--- start Dataset entries ---

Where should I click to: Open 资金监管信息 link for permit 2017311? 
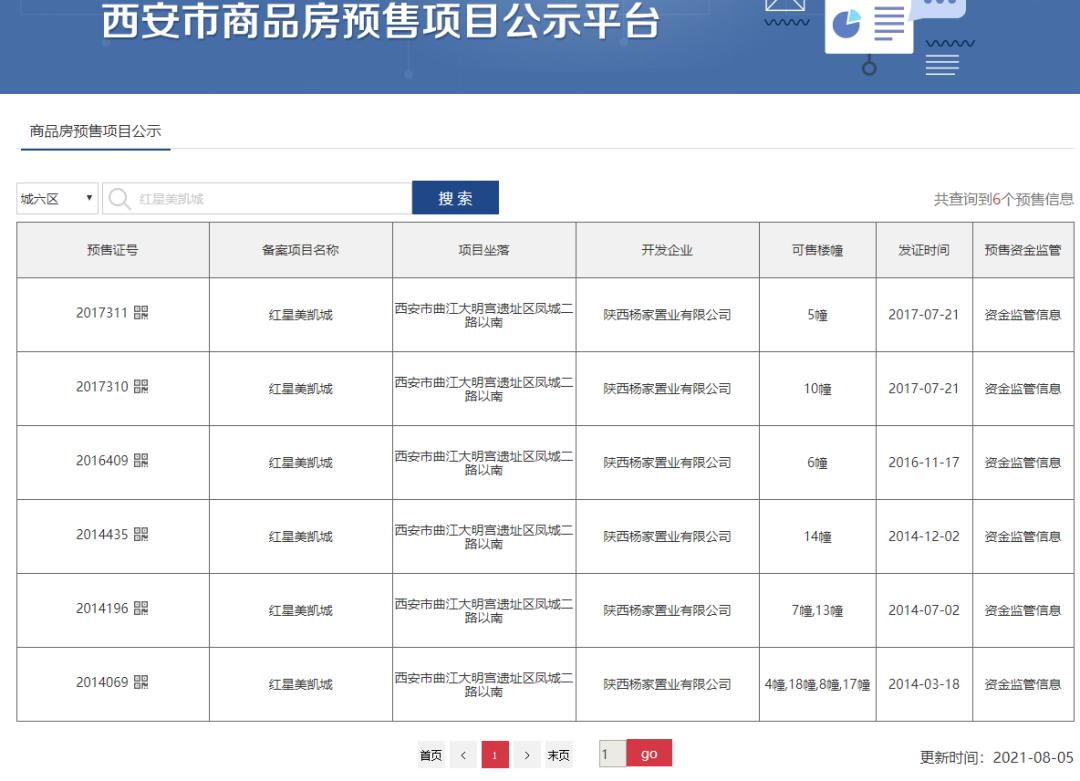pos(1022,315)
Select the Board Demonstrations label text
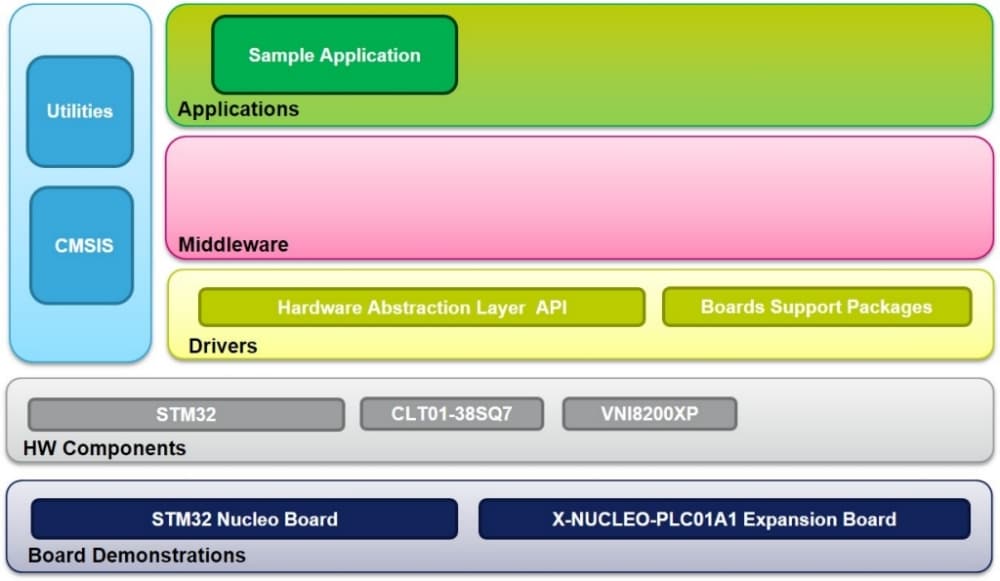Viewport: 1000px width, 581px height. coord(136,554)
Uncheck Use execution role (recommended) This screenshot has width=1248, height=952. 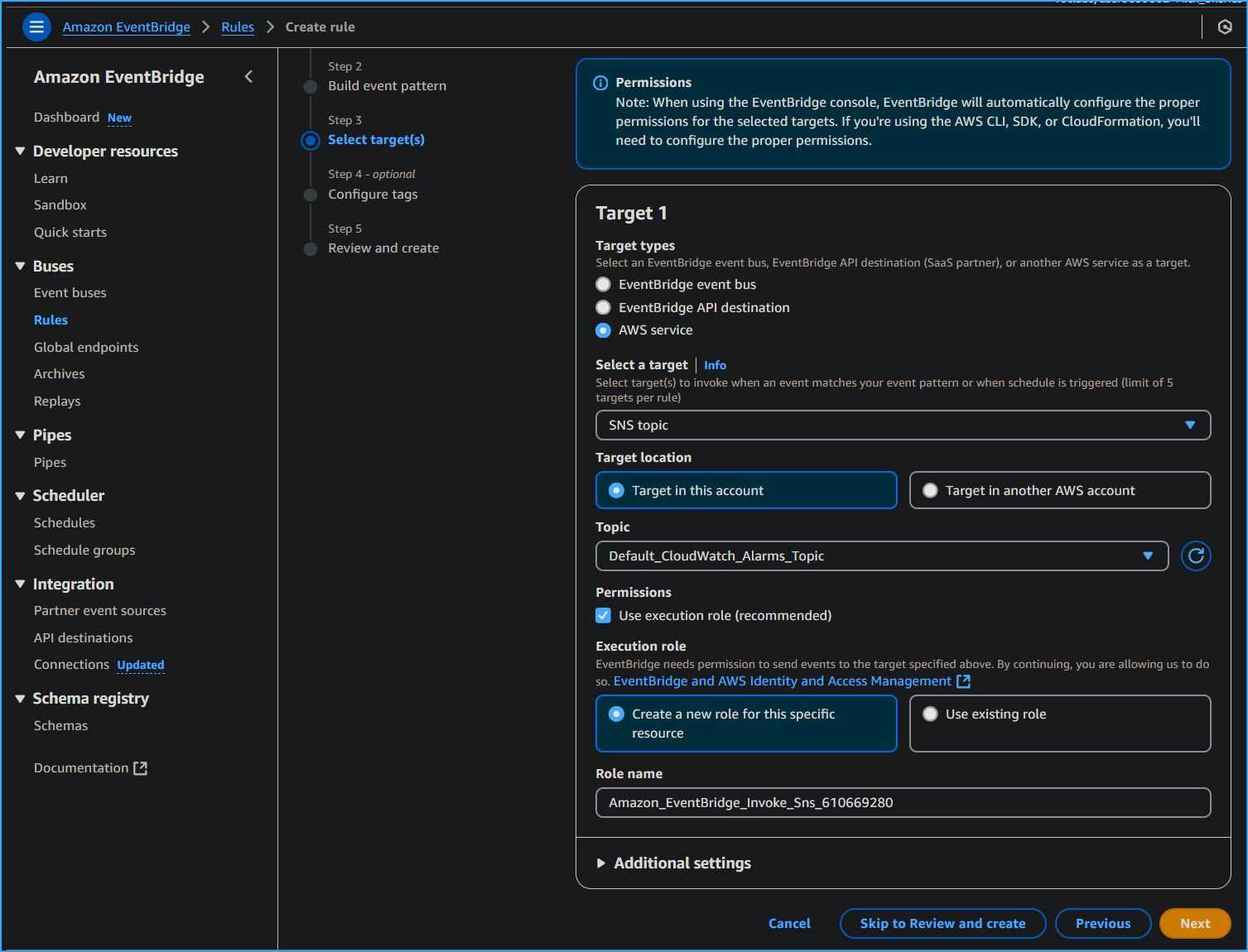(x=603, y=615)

--- end Dataset entries ---

• _Problem details_:
Write out the material word for word, starting at its first line and ending with the line that contains "Viewport: 1000px width, 581px", including that line, and leave the pictures out.

• _Problem solution_:
Where should I click to: Open 资金监管信息 link for permit 2017311? 
pos(1022,315)
Select the Board Demonstrations label text
Viewport: 1000px width, 581px height. coord(136,554)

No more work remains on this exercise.